> What this task involves: Copy out verbatim the lines between the one containing "Given: Open the Содержание table of contents" and the one containing "Looking at the", inclusive.

> Information provided:
+++++

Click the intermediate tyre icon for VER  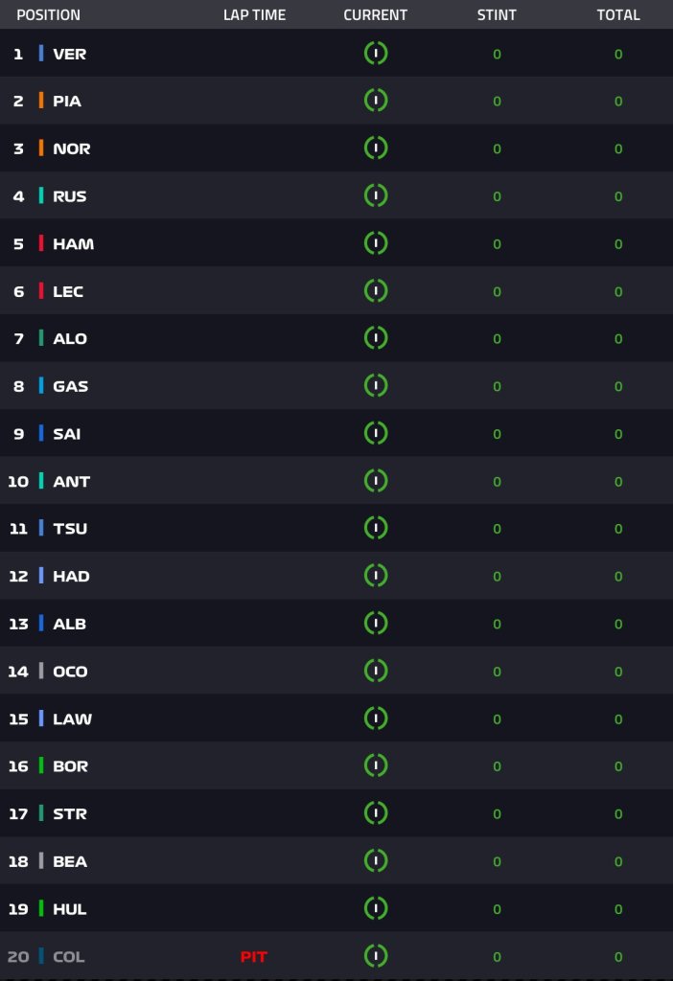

+++++

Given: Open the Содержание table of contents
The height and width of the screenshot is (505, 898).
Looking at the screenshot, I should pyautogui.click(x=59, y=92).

+++++

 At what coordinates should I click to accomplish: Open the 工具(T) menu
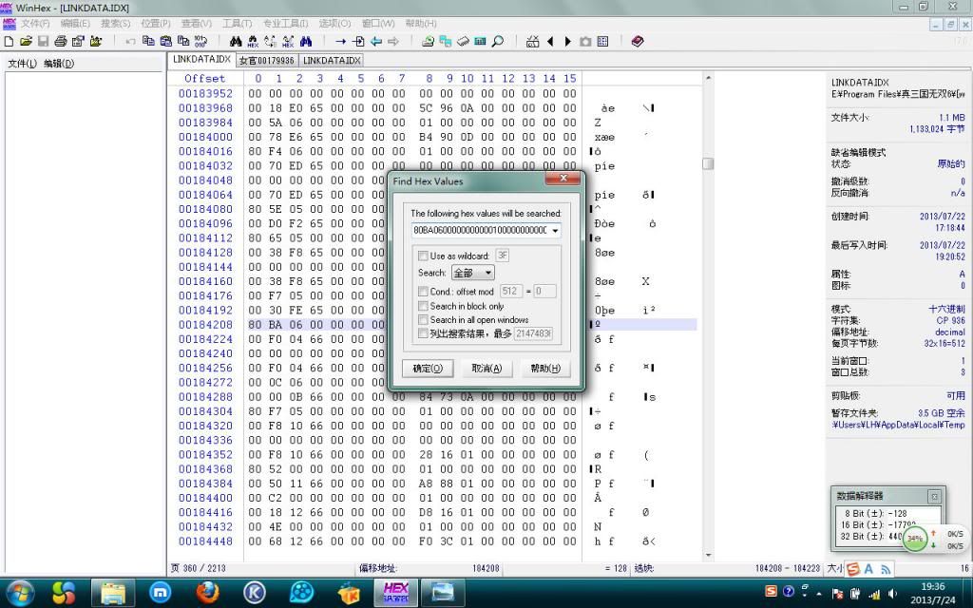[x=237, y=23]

+++++

> Written answer:
Given: Open the Содержание table of contents
The height and width of the screenshot is (505, 898).
Looking at the screenshot, I should pyautogui.click(x=59, y=92).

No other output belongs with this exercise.